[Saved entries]
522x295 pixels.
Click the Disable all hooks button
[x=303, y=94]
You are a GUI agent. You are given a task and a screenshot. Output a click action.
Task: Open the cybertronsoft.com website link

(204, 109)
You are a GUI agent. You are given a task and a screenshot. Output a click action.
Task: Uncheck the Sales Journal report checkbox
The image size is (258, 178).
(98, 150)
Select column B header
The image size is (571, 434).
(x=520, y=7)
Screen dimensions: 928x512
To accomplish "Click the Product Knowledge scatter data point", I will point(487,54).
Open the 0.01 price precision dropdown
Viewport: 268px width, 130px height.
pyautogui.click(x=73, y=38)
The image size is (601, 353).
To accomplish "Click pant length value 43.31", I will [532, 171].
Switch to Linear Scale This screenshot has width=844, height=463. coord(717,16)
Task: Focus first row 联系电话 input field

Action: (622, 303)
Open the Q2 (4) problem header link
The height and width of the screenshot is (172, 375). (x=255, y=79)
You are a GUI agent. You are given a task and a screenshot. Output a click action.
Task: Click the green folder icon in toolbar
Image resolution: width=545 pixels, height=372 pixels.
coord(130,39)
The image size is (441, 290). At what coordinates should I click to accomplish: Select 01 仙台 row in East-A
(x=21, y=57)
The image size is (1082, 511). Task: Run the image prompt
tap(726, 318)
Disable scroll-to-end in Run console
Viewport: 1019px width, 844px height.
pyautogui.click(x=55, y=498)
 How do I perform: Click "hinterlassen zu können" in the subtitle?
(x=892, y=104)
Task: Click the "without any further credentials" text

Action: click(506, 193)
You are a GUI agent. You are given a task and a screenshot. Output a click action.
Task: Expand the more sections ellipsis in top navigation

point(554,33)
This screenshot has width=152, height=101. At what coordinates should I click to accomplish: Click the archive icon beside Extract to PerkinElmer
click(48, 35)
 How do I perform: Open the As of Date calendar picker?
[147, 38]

Task description: Transcribe the records above exactly, from the opening line down to and including the line with "Open the 0.01 price precision dropdown".

Result for this exercise:
522x295 pixels.
Click the Disable all hooks button
[x=303, y=94]
You are a GUI agent. You are given a task and a screenshot. Output a click action.
Task: Open the cybertronsoft.com website link

(204, 109)
You are a GUI agent. You are given a task and a screenshot. Output a click action.
Task: Uncheck the Sales Journal report checkbox
The image size is (258, 178).
(98, 150)
Select column B header
The image size is (571, 434).
(x=520, y=7)
Screen dimensions: 928x512
To accomplish "Click the Product Knowledge scatter data point", I will point(487,54).
Open the 0.01 price precision dropdown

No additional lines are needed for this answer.